SOURCE:
==================================================
More imaginative use must be made of the voluntary bodies that want to assist in rehabilitation. Charities such as the Liberty Choir, through singing sessions, and the Prison Phoenix Trust, which supports prisoners in their spiritual lives through meditation and yoga, could be given greater access to the prison estate as their interventions have already proven effective in turning prisoners’ lives around, both in custody and on release, through encouraging a greater sense of well-being and self-worth. Clinks, the national advocacy group that supports voluntary organisations working in the criminal justice system, calls for the Ministry of Justice, courts, probation services and prisons to champion volunteers who can work on prevention. They can help in the early identification of people with health needs, diverting them into treatment and ensuring continuity of care for people as they enter prison, move between prisons and, crucially, are released back into the community. The probation service cannot do everything alone.
==================================================
COLLECTED DATA:

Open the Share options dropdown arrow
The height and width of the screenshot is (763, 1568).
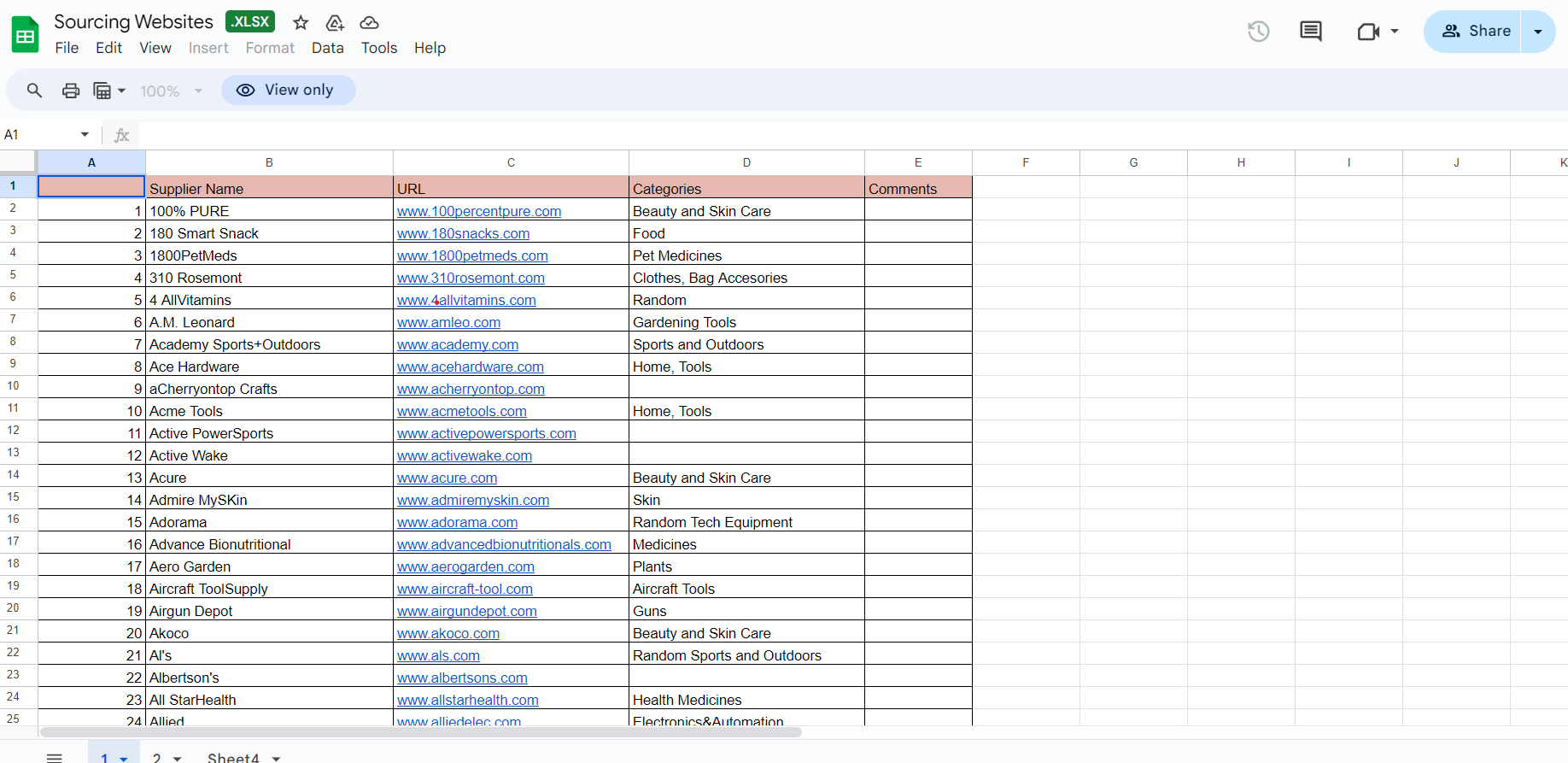[x=1538, y=32]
==================================================
WORK TO COMPLETE: Pick up the passage above on voluntary groups in prison rehabilitation right after its final sentence and write the next paragraph.

ANSWER TO THE EXERCISE:
It is regrettable that the Government appear to be redirecting their criminal justice programme towards a focus on retribution rather than rehabilitation. Can the Minister clarify the position on reducing the use of short-term sentences? Only by increasing efforts to prevent crime, with more police and better services to divert the young and vulnerable away from criminality, can we begin to cut the numbers entering our overcrowded prisons. We must ensure that rehabilitation works to stop the cycle of reoffending, which only creates yet more victims and blights the lives of future generations whose parents have been imprisoned.